2025-01-22 17:25:15.188 +00:00 [INF][Microsoft.AspNetCore.Routing.EndpointMiddleware] Executing endpoint ‘/_blazor/negotiate’
2025-01-22 17:25:15.189 +00:00 [INF][Microsoft.AspNetCore.Routing.EndpointMiddleware] Executed endpoint ‘/_blazor/negotiate’
2025-01-22 17:25:15.189 +00:00 [INF][Microsoft.AspNetCore.Hosting.Diagnostics] Request finished HTTP/2 POST https://HOSTNAME/_blazor/negotiate?negotiateVersion=1 - 200 316 application/json 6.3838ms
2025-01-22 17:25:15.208 +00:00 [INF][Microsoft.AspNetCore.Hosting.Diagnostics] Request starting HTTP/2 CONNECT https://HOSTNAME/_blazor?id=jXeIdb8ndxVrVYTsBb10tA - null null
2025-01-22 17:25:15.208 +00:00 [INF][Microsoft.AspNetCore.Cors.Infrastructure.CorsService] CORS policy execution failed.
2025-01-22 17:25:15.208 +00:00 [INF][Microsoft.AspNetCore.Cors.Infrastructure.CorsService] Request origin https://HOSTNAME does not have permission to access the resource.
2025-01-22 17:25:15.212 +00:00 [INF][Microsoft.AspNetCore.Routing.EndpointMiddleware] Executing endpoint ‘/_blazor’
2025-01-22 17:25:15.301 +00:00 [INF][Microsoft.AspNetCore.Authorization.DefaultAuthorizationService] Authorization failed. These requirements were not met:
PowerShellUniversal.PermissionRequirement

Under the enterprise agreement we bought is there any remote support I can get on this so someone can take a look? It is likely something simple that I have missed.
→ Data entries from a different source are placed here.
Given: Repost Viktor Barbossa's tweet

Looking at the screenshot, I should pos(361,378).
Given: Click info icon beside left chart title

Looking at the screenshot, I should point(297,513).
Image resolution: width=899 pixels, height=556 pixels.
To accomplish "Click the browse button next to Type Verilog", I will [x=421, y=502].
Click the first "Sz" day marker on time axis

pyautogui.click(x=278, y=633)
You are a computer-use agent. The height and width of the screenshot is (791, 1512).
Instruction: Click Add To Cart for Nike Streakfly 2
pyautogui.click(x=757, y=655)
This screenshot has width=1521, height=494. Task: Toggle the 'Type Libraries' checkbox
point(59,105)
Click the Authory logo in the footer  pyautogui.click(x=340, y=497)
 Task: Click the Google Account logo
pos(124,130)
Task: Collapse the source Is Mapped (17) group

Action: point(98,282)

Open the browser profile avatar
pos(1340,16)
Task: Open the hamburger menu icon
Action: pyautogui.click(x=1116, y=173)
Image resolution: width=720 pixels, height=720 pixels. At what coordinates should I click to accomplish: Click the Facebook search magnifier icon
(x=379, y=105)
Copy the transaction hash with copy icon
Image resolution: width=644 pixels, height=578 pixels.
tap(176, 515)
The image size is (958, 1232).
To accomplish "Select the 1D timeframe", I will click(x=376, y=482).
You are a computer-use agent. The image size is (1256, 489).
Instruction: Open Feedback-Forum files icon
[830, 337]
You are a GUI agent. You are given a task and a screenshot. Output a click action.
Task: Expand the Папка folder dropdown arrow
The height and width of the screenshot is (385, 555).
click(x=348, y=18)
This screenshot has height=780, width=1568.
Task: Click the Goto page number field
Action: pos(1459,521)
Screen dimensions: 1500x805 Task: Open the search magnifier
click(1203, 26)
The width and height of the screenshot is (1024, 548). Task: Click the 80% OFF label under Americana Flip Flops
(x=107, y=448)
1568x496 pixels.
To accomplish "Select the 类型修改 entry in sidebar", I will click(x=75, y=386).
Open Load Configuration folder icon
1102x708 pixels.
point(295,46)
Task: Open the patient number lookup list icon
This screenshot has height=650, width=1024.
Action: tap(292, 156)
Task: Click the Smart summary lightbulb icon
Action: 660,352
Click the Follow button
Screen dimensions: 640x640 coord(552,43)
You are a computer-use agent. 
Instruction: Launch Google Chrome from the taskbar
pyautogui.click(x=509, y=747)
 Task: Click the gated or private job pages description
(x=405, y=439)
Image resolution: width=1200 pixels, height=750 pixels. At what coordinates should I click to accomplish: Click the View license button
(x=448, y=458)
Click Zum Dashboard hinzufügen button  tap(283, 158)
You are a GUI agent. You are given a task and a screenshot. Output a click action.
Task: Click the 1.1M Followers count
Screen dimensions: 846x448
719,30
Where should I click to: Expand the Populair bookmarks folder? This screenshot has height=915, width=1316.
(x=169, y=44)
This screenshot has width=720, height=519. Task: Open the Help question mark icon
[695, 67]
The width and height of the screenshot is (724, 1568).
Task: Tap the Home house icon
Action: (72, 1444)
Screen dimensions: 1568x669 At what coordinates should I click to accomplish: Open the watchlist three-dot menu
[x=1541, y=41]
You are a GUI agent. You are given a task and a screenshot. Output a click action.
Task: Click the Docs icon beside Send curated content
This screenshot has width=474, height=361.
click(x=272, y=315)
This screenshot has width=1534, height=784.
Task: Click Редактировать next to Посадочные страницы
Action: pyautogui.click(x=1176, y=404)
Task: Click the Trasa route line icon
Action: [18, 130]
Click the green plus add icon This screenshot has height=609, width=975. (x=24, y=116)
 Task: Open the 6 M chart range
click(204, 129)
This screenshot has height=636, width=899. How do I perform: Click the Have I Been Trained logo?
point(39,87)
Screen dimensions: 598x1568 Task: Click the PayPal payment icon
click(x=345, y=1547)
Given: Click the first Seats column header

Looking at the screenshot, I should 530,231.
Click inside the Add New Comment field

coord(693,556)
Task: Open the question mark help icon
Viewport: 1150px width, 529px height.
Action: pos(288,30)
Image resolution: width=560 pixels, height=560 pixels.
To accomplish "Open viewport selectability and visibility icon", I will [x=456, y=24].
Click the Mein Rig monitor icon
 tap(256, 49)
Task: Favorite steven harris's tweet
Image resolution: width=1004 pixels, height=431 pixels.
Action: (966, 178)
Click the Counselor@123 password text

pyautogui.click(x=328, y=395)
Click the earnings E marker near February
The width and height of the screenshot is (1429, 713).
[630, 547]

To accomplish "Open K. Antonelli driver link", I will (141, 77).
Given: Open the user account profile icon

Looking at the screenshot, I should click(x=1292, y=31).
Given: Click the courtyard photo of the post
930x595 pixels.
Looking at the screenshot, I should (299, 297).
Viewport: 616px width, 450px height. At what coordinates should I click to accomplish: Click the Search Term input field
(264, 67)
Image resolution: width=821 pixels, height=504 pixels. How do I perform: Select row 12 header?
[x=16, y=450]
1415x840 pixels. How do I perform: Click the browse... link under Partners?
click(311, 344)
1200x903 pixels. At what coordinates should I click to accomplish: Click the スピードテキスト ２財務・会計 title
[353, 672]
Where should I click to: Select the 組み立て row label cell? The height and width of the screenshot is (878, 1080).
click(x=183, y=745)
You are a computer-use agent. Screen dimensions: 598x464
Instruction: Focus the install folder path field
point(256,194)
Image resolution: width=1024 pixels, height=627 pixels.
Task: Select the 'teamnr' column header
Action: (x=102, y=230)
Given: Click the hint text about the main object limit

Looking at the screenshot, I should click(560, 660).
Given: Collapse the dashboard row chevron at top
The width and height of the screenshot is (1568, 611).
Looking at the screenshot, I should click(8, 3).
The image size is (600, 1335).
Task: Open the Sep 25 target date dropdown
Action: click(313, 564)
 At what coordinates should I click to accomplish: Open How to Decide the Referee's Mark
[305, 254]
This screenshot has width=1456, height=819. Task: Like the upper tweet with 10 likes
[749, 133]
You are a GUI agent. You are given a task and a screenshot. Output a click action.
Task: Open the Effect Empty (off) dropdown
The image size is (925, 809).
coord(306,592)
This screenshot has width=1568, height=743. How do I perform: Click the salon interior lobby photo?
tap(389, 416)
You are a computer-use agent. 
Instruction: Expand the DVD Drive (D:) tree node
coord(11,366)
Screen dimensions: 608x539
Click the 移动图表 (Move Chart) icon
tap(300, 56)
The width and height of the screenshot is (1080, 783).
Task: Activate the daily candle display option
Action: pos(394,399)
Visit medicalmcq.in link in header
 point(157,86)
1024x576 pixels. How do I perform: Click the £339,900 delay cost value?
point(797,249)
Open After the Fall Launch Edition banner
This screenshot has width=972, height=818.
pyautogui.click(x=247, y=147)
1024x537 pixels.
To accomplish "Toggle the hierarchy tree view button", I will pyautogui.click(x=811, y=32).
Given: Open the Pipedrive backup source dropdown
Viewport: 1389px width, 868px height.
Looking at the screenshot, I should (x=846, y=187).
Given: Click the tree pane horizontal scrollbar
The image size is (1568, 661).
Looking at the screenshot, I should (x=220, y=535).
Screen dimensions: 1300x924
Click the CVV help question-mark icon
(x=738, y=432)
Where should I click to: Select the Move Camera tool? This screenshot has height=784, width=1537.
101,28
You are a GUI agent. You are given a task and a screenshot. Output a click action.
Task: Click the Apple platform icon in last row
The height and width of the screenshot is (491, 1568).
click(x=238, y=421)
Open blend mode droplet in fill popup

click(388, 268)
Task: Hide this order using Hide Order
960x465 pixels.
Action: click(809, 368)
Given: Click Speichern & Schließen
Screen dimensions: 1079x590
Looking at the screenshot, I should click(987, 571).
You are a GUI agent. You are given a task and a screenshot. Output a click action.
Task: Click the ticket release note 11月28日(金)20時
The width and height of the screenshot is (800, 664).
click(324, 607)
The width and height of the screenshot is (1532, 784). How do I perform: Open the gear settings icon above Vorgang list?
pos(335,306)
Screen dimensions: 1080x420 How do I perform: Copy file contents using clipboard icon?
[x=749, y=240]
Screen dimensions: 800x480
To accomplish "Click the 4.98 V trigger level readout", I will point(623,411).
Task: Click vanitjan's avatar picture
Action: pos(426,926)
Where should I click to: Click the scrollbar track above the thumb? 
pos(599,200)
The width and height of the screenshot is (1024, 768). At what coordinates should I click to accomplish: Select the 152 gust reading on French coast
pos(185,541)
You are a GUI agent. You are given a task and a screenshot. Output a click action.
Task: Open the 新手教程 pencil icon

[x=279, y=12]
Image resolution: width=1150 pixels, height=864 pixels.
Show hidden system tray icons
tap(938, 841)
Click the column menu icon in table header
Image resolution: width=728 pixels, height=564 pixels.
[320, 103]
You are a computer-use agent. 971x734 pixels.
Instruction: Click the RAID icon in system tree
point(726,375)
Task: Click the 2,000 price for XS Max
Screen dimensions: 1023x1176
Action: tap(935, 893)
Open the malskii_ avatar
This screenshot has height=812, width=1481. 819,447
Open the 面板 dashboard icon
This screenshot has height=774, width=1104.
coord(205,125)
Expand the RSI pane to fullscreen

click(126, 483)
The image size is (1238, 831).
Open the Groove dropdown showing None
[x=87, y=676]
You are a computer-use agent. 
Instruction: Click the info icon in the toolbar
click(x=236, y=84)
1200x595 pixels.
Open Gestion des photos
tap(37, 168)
My config on the app side mirrors what has been provided and the azure images from @deroppi are different to the ones on the docs for v5. I have tested making an app that way too and I gett that 500 error.

My Azure Enterprise app has been created following the URL -

docs.powershelluniversal.com

Just to add, the groups claims is in my azure app.
I do not see my account logging under the identities side.

Feel free to open a support case and we can get something scheduled.

Ironman Software Support

@Adam Driscoll I have created an account and its states pending admin approval.

Hi Adam,
The ticket ID is #10185

@Adam Driscoll@deroppi
Hi Adam,
Thank you for your support.

For everyone else’s awareness, there was a checkbox called ‘Limit Identities’ that restricted this access. Once unchecked it worked.

EDIT - It is under - Settings/General/Platform

Just for clarity, are you referring to the checkbox under Settings/General/Platform that limits access to identities that have been added to the Identities list?

That is correct.

There is an issue with groups, Adam is looking into that.
Right now anyone who is in my tenant can sign into the application (they have no perms though) It does not take into account only users assigned to the enterpise app.

Gotcha. The purpose of that option (at least how I understand it) is that it’s sort of a failsafe to make sure when you’re using external authentication methods that look to see if you’re a member of a group, or something along those lines, that someone malicious couldn’t just add themselves to that group to gain access to PSU inherently because they haven’t explicitly been added as an identity in PSU directly.

Hmm, that makes sense.

Once the groups are fixed, ill enable it again and see if it lets me in as I am part of a group that is set on the Entra App.

If it still does not take into account users who are in that group, you can use a conditional access policy to restrict the access on your app side too.